Stardust in my eyes

By F.G.Helmke
The following experience shows how typical human behavior often leads to disastrous results: highly trained experts are convinced they know what they are doing.
“A British airliner called Stardust took off on a routine passenger flight across South America. The scheduled British South American Airways flight should have taken under 4 hours to travel from Buenos Aires in Argentina to the Chilean capital Santiago across the Andes mountains. No plane was better suited for crossing the Andes than this one.”
Typical routine. Reliable men, excellent machines.
“At 5pm Stardust radioed its position near to Mendoza. The crew could still see the ground, but ahead the mountains were covered in cloud.”
So far everything went according to plan. But “the flight was to be anything but routine.”
“Just before Stardust was due in Santiago the plane contacted air traffic control. At 5.33 it confirmed it was due to arrive in just 4 minutes. Confident they had crossed the mountains they radioed their time of arrival.”
Then the airplane disappeared. No wreckage was found, the incident remained a mystery.
“It was found 53 years later on a glacier below one of the biggest mountains in the Andes, Mount Tupangato, 50 miles from Santiago.  Research shows that Stardust had obviously been close to landing before it disappeared.
 “The crew was convinced they were crossing the mountains into Chile, but they weren’t. At 5.33 on August 2nd 1947, when they radioed their time of arrival as 5.45, the plane was in fact still on the wrong side of the mountains” and instead of approaching Santiago the aircraft crashed into a glacier.
 “Stardust had told air traffic control that it intended to climb to 24,000ft avoiding the bad weather. From now on the ground was invisible beneath the clouds. On its own bad weather didn’t explain the crash, because its ability to fly high should have guaranteed safety.
“Although they didn’t know it, by trying to fly over the tops of the mountains they were sealing their fate. They were about to encounter an invisible meteorological phenomenon which they knew nothing about: the “jet stream”. This powerful, high altitude wind only develops above the normal weather systems. It blows at speeds of well over 160 km an hour from west to east around the earth, but in 1947 very few planes ever flew high enough to encounter the jet stream, so the phenomenon itself was still largely unknown.
“As Stardust climbed it began to enter the jet stream and slow down dramatically, but the crew had no knowledge of this.
“The jet stream’s effect was devastating. Confident the Andes were well behind them, the pilot, Reginald Cook, began the descent, sure that when Stardust emerged from the clouds it would be above Santiago airport. In fact they were descending straight towards Mount Tupangato which was still invisible in the clouds ahead. Disaster was seconds away.
“Hopelessly off course because of the jet stream Stardust flew straight into the cloud-covered glacier. It crashed in the upper area where the plane was buried and became part of the glacier.
++++++++++
TASKS AND EXERCISES
(A) In the Stardust account, turn the paragraph beginning "Although they didn't know it" into a short bulleted list that keeps its main facts.
(B) Answer these questions from the Stardust account:
(i) How long should the flight from Buenos Aires to Santiago have taken?
(ii) How many years later was the plane found?
(iii) To what altitude did Stardust say it intended to climb?
(C) Does each statement agree with the Stardust account? Answer yes or no and quote the words that decide it.
(i) The plane was found on a glacier below Mount Tupangato.
(ii) The jet stream blows from east to west.
(iii) At 5pm the crew could no longer see the ground.
The material after this point is separate from the Stardust account.

INFORMATION PROVIDED
++++++++++
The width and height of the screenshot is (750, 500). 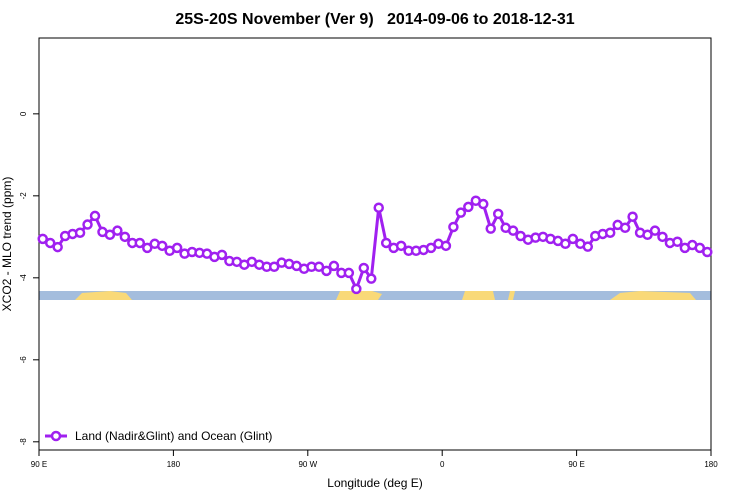 What do you see at coordinates (374, 483) in the screenshot?
I see `x-axis-label: Longitude (deg E)` at bounding box center [374, 483].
++++++++++
ANSWER LIST
(A)
- By flying over the mountain tops, the crew unknowingly sealed their fate.
- They were about to meet the jet stream, an invisible phenomenon they knew nothing about.
- This powerful, high-altitude wind develops only above normal weather systems.
- It blows west to east around the earth at well over 160 km an hour.
- In 1947 very few planes flew high enough to meet it, so it was still largely unknown.

(B)
(i) Under 4 hours.
(ii) 53 years.
(iii) 24,000ft.

(C)
(i) Yes: "It was found 53 years later on a glacier below one of the biggest mountains in the Andes, Mount Tupangato"
(ii) No: "It blows at speeds of well over 160 km an hour from west to east around the earth"
(iii) No: "The crew could still see the ground"